* **THE PROBLEM**
Looking at the data below, count the lines that contain the string "agent". Write only the total.

* **INPUT**

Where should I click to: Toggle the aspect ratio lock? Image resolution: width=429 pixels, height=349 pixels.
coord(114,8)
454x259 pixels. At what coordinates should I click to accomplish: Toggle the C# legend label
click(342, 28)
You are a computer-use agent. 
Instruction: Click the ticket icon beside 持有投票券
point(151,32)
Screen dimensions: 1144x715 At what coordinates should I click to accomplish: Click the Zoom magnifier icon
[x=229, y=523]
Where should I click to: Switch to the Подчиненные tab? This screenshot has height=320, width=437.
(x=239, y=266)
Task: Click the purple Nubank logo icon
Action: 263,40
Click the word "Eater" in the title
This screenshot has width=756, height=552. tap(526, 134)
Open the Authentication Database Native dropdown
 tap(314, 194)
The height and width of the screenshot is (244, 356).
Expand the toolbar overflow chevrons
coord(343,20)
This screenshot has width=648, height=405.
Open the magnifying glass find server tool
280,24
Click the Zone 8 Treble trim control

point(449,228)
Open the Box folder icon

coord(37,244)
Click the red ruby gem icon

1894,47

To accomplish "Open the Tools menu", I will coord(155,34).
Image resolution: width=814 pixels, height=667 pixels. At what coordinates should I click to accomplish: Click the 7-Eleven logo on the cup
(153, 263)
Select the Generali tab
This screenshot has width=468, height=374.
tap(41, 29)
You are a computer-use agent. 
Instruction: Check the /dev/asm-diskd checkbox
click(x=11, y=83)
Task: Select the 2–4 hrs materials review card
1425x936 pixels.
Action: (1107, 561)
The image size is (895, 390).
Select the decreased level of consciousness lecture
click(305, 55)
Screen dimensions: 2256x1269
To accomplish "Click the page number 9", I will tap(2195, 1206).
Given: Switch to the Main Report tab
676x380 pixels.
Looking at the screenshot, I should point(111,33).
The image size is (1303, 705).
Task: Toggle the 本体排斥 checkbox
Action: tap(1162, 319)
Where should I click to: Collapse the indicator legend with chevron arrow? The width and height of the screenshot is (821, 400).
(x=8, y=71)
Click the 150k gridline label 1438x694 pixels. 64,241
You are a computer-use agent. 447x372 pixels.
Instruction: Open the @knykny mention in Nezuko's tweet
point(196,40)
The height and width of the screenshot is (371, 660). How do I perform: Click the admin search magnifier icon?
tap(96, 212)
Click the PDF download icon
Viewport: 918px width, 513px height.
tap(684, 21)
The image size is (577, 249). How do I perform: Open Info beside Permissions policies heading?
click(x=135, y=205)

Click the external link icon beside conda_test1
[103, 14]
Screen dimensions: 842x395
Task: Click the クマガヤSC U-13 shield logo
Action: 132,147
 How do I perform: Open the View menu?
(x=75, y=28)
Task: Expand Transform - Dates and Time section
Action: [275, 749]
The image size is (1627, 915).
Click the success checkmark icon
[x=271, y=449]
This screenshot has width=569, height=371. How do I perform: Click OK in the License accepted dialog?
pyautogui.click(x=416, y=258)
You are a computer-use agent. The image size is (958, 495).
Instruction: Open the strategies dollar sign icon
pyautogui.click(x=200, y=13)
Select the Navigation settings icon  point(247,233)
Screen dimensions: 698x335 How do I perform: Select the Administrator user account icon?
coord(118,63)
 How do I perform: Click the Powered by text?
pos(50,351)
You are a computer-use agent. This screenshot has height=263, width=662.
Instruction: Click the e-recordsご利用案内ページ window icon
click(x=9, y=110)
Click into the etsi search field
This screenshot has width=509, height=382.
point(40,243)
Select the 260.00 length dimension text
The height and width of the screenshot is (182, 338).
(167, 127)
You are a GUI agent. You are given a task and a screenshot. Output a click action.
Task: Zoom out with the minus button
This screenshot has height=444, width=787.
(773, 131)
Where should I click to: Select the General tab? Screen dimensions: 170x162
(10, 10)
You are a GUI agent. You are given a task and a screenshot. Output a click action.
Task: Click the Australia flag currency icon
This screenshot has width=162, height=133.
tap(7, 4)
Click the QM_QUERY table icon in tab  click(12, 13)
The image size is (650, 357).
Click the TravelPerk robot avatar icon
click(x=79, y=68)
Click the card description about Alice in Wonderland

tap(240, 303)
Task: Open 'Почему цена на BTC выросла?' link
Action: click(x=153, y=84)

* **OUTPUT**
7